• YOUR TASK
Retype exactly, and only, the lines from the one that contains "Viewport: 633px width, 617px" through the final line of the entries.

• Dataset entries
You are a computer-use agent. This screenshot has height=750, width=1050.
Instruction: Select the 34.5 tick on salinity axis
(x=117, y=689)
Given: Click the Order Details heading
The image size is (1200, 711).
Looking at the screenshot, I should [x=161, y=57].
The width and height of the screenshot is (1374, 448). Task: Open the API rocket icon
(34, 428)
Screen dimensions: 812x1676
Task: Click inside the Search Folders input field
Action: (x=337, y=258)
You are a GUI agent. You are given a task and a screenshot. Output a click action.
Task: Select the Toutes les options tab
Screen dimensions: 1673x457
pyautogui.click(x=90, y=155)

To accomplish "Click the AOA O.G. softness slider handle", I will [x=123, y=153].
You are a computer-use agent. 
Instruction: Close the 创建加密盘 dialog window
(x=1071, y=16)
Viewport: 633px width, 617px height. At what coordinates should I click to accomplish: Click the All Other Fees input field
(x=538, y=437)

• EXERCISE OUTPUT
Viewport: 633px width, 617px height. At what coordinates should I click to accomplish: Click the All Other Fees input field
(x=538, y=437)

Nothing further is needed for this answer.